EXHIBIT 10.32 SECOND AMENDMENT TO THE GENUINE PARTS COMPANY 2006 LONG-TERM INCENTIVE PLAN

EX-10.32 7 g11900exv10w32.htm EX-10.32 AMENDMENT NO. 2 TO LONG-TERM INCENTIVE PLAN EX-10.32 AMENDMENT TO LONG-TERM INCENTIVE PLAN
 

EXHIBIT 10.32
SECOND AMENDMENT TO THE GENUINE PARTS COMPANY
2006 LONG-TERM INCENTIVE PLAN
          This Second Amendment to the 2006 Long-Term Incentive Plan (the “Plan”) was adopted on November 19, 2007 by the Compensation, Nominating and Governance Committee of the Board of Directors of Genuine Parts Company (the “Company”).
          The Plan is hereby amended, effective as of November 19, 2007, as follows:
  1.   By adding the following parenthetical to the end of the first sentence of Section 14.7 and 14.8:
 
      "(unless a later date is required by Section 17.4 hereof),”
 
  2.   By deleting Section 17.4 in its entirety and replacing it with the following:
          (a) Notwithstanding anything in the Plan or in any Award Certificate to the contrary, to the extent that any amount or benefit that would constitute non-exempt “deferred compensation” for purposes of Section 409A of the Code would otherwise be payable or distributable under the Plan or any Award Certificate by reason of the occurrence of a Change in Control, or the Participant’s Disability or separation from service, such amount or benefit will not be payable or distributable to the Participant by reason of such circumstance unless (i) the circumstances giving rise to such Change in Control, Disability or separation from service meet any description or definition of “change in control event”, “disability” or “separation from service”, as the case may be, in Section 409A of the Code and applicable regulations (without giving effect to any elective provisions that may be available under such definition), or (ii) the payment or distribution of such amount or benefit would be exempt from the application of Section 409A of the Code by reason of the short-term deferral exemption or otherwise. This provision does not prohibit the vesting of any Award upon a Change in Control, Disability or separation from service, however defined. If this provision prevents the payment or distribution of any amount or benefit, such payment or distribution shall be made on the next earliest payment or distribution date or event specified in the Award Certificate that is permissible under Section 409A.
          (b) If any one or more Awards granted under the Plan to a Participant could qualify for any separation pay exemption described in Treas. Reg. Section 1.409A-1(b)(9), but such Awards in the aggregate exceed the dollar limit permitted for the separation pay exemptions, the Company (acting through the Committee or the Head of Human Resources) shall determine which Awards or portions thereof will be subject to such exemptions.

**PROBLEM 1**
Retype the passage of the incentive plan amendment starting with "(b) If any one" and going on through "to such exemptions.".
**PROBLEM 2**
Extend the incentive plan amendment by writing what comes after its final sentence.

**DATASET CONTENT**
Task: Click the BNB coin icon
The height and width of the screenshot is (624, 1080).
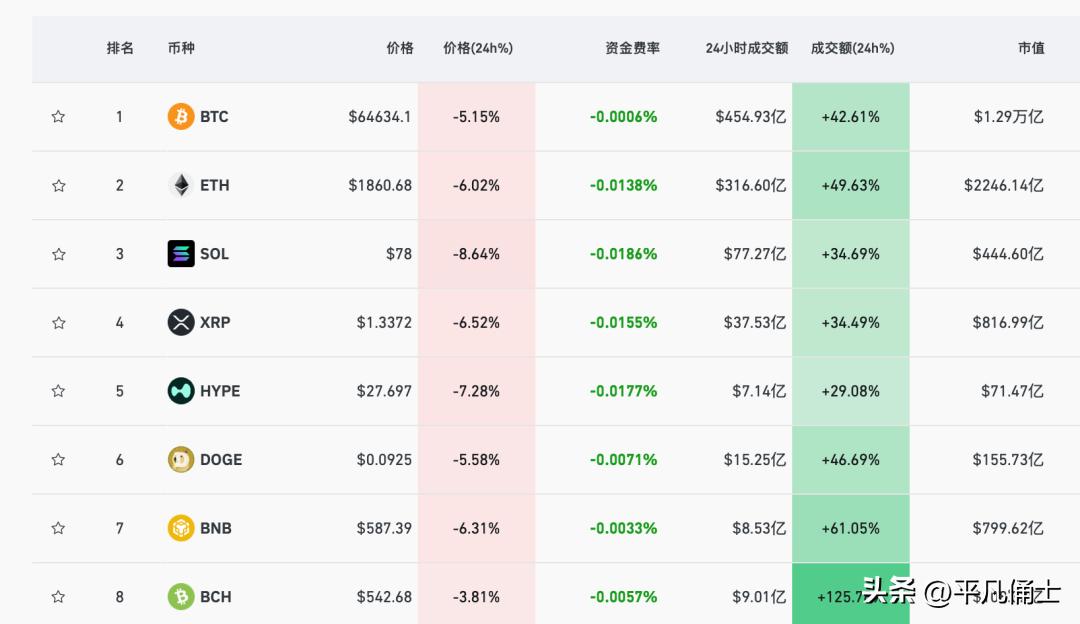Action: pyautogui.click(x=180, y=528)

**RESULT 1**
(b) If any one or more Awards granted under the Plan to a Participant could qualify for any separation pay exemption described in Treas. Reg. Section 1.409A-1(b)(9), but such Awards in the aggregate exceed the dollar limit permitted for the separation pay exemptions, the Company (acting through the Committee or the Head of Human Resources) shall determine which Awards or portions thereof will be subject to such exemptions.

**RESULT 2**
          (c) Notwithstanding anything in the Plan or in any Award Certificate to the contrary, if any amount or benefit that would constitute non-exempt “deferred compensation” for purposes of Section 409A of the Code would otherwise be payable or distributable under this Plan or any Award Certificate by reason of a Participant’s separation from service during a period in which the Participant is a Specified Employee (as defined below), then, subject to any permissible acceleration of payment by the Committee under Treas. Reg. Section 1.409A-3(j)(4)(ii) (domestic relations order), (j)(4)(iii) (conflicts of interest), or (j)(4)(vi) (payment of employment taxes):
          (i) if the payment or distribution is payable in a lump sum, the Participant’s right to receive payment or distribution of such non-exempt deferred compensation will be delayed until the earlier of the Participant’s death or the first day of the seventh month following the Participant’s separation from service; and
          (ii) if the payment or distribution is payable over time, the amount of such non-exempt

 


 

deferred compensation that would otherwise be payable during the six-month period immediately following the Participant’s separation from service will be accumulated and the Participant’s right to receive payment or distribution of such accumulated amount will be delayed until the earlier of the Participant’s death or the first day of the seventh month following the Participant’s separation from service, whereupon the accumulated amount will be paid or distributed to the Participant and the normal payment or distribution schedule for any remaining payments or distributions will resume.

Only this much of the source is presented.